::: Document extract

I keep the heavy duty commercial shoes on my Pro 28". Never had a problem with steering. However the Pro usually stays in the garage until there's a snow event over 12-14" or more in the drive or I've got 18-24" of EOD in the the Cul-de Sac, and then I'm in 1st speed setting.


----------



## Robmac5 (Oct 30, 2020)

Town said:


> I think Auto-Turn was introduced for the 2014 model year (machines built in 2013). Here is a video on its introduction:
> 
> 
> 
> ...


My machine is a 926038 serial 036740 sales slip came with it from original owner dated 2011. I have worked on a lot of Ariens in my life. This thing definitely has a version of auto turn and it is way different when dis assembled than yours. My dealer has ordered a “ new” auto turn differential for me which he claims is an up graded version. Should get it this week, and yes you can bet I will compare it.


----------



## Zavie (Sep 23, 2014)

Robmac5 said:


> My machine is a 926038 serial 036740 sales slip came with it from original owner dated 2011. I have worked on a lot of Ariens in my life. This thing definitely has a version of auto turn and it is way different when dis assembled than yours. My dealer has ordered a “ new” auto turn differential for me which he claims is an up graded version. Should get it this week, and yes you can bet I will compare it.

::::::

● Exercise instructions:
**A)** Reproduce the part of the snowblower thread starting with "I keep the heavy" and going on through "1st speed setting.".
**B)** Shorten the paragraph of the snowblower thread that begins "I keep the heavy duty commercial shoes" while keeping its main facts.
**C)** Translate this sentence from the snowblower thread into Spanish: "I have worked on a lot of Ariens in my life."
The data after this point have no connection to the snowblower thread.

::: Supplied material

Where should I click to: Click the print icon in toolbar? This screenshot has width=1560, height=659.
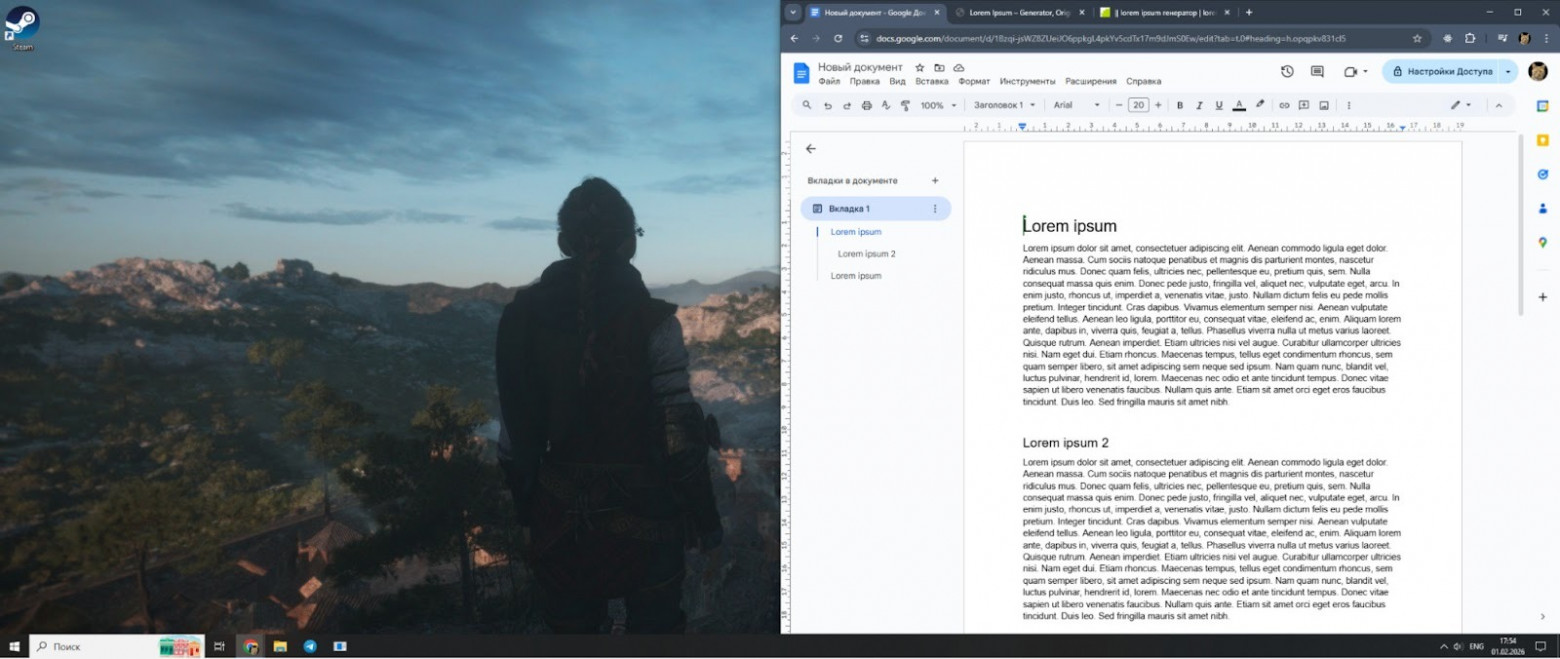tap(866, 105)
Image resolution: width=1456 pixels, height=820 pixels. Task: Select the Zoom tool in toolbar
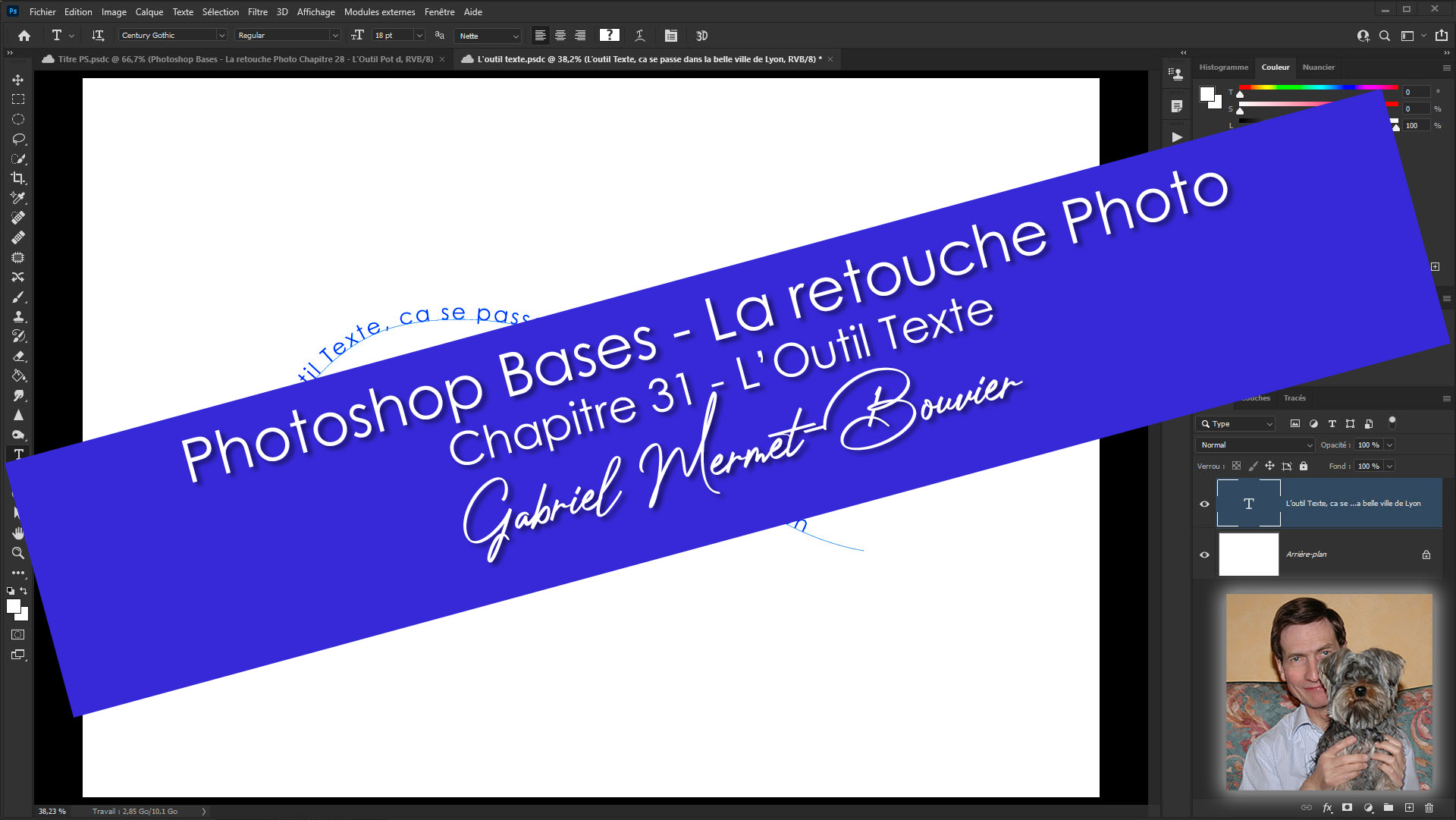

::::::

● Exercise answers:
**A)**
I keep the heavy duty commercial shoes on my Pro 28". Never had a problem with steering. However the Pro usually stays in the garage until there's a snow event over 12-14" or more in the drive or I've got 18-24" of EOD in the the Cul-de Sac, and then I'm in 1st speed setting.

**B)** I run heavy duty commercial shoes on my Pro 28" and have never had steering trouble. The Pro stays in the garage unless there is more than 12-14" of snow in the drive or 18-24" of EOD in the cul-de-sac, and then I use 1st speed.

**C)** He trabajado en muchas Ariens a lo largo de mi vida.